• _The request_:
Swap "orange" for "red" throughout all the records below and write the records out again with nothing else changed. Leave the pictures out.

——————————

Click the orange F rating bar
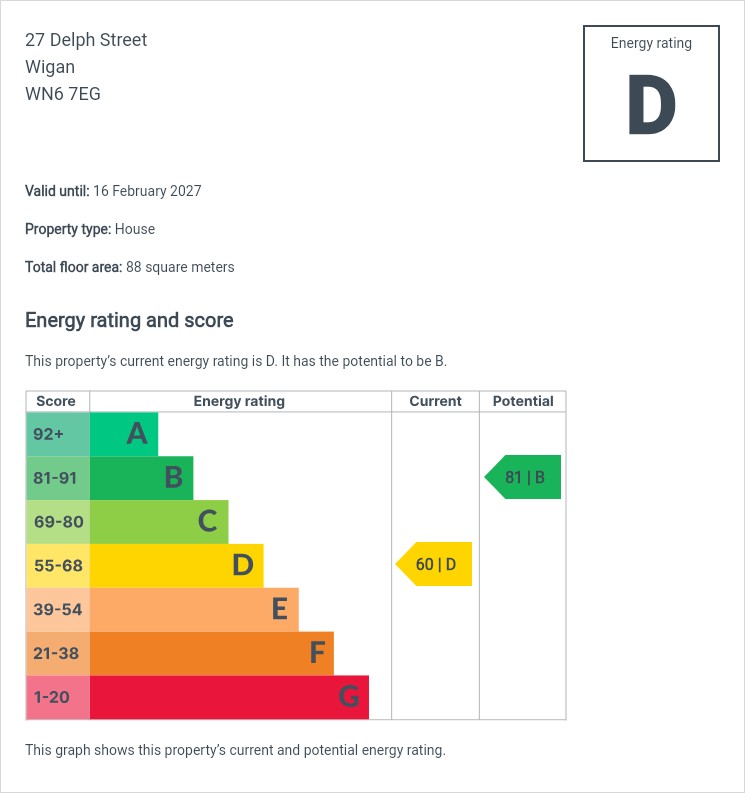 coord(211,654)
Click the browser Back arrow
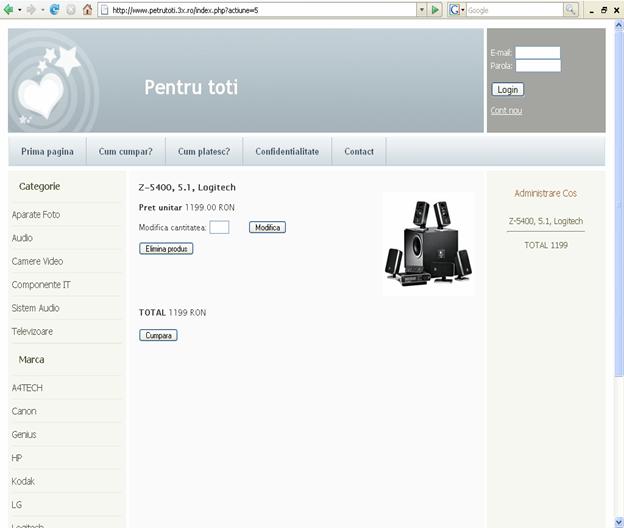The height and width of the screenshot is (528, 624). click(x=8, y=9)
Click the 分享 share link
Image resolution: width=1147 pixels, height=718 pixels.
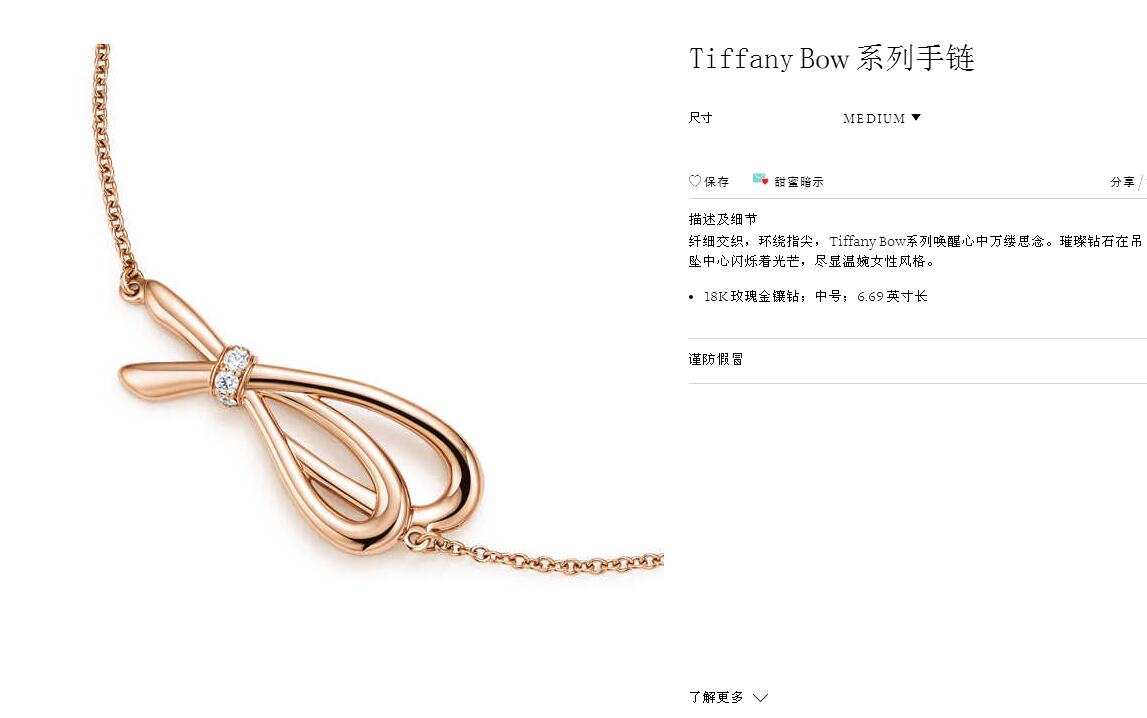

——————————

• _Finished task_:
Click the red F rating bar
 coord(211,654)
Click the browser Back arrow
The height and width of the screenshot is (528, 624). click(x=8, y=9)
Click the 分享 share link
Image resolution: width=1147 pixels, height=718 pixels.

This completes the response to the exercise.